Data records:
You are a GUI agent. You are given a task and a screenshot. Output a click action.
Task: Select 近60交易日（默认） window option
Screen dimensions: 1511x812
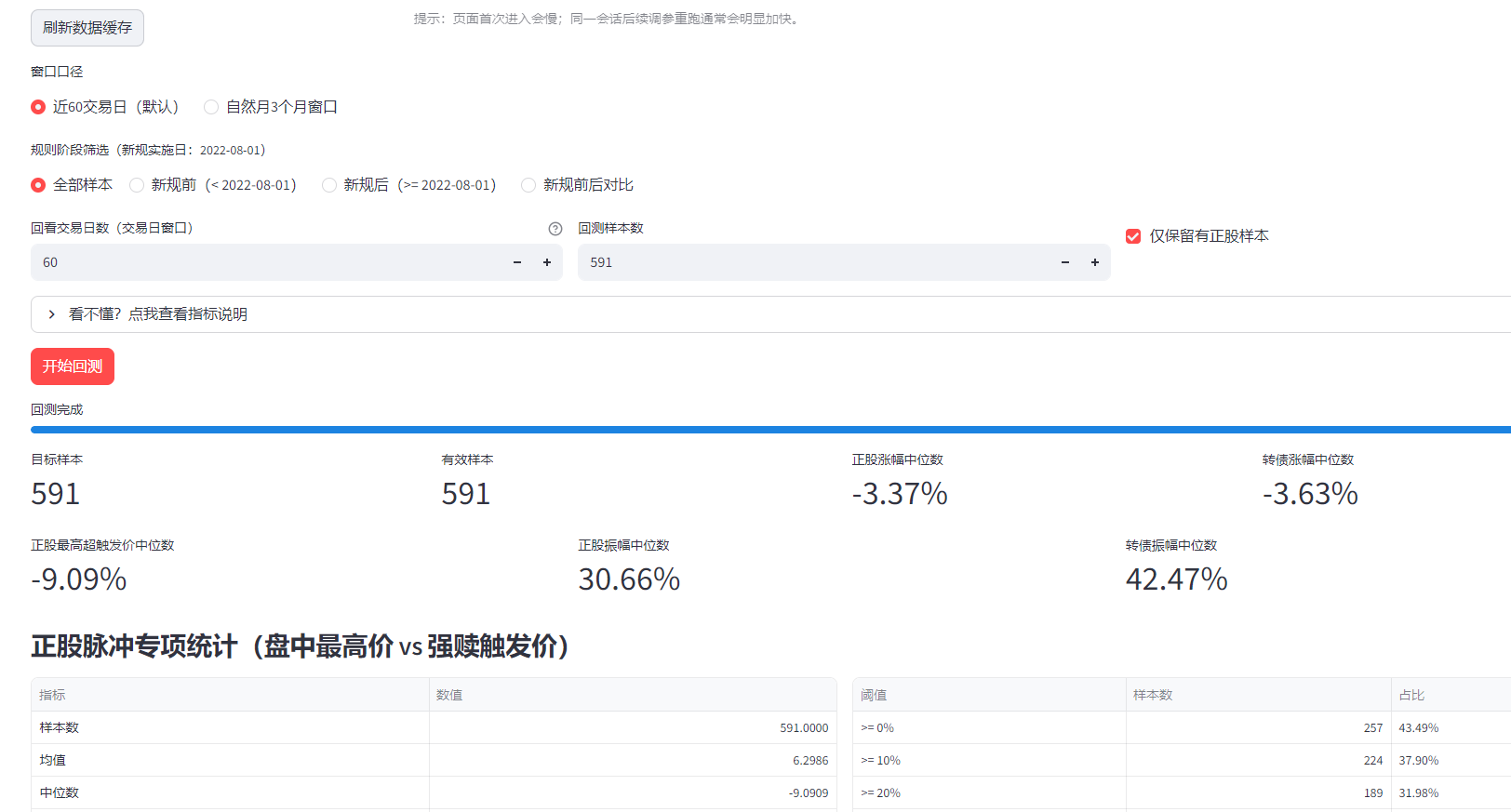pyautogui.click(x=38, y=107)
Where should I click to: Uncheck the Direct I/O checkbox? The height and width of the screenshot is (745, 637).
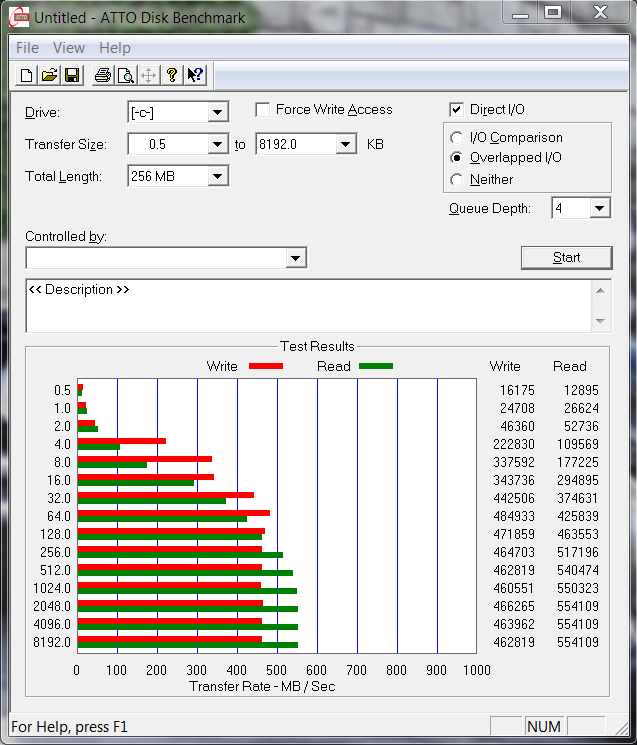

» TASK TO COMPLETE:
No pictures should appear in the answer, which is to be the lines from the line with "Screen dimensions: 1511x812" through the end of the records above, restated exactly.

» RESPONSE TO THIS EXERCISE:
Screen dimensions: 1511x812
pyautogui.click(x=38, y=107)
Where should I click to: Uncheck the Direct I/O checkbox? The height and width of the screenshot is (745, 637).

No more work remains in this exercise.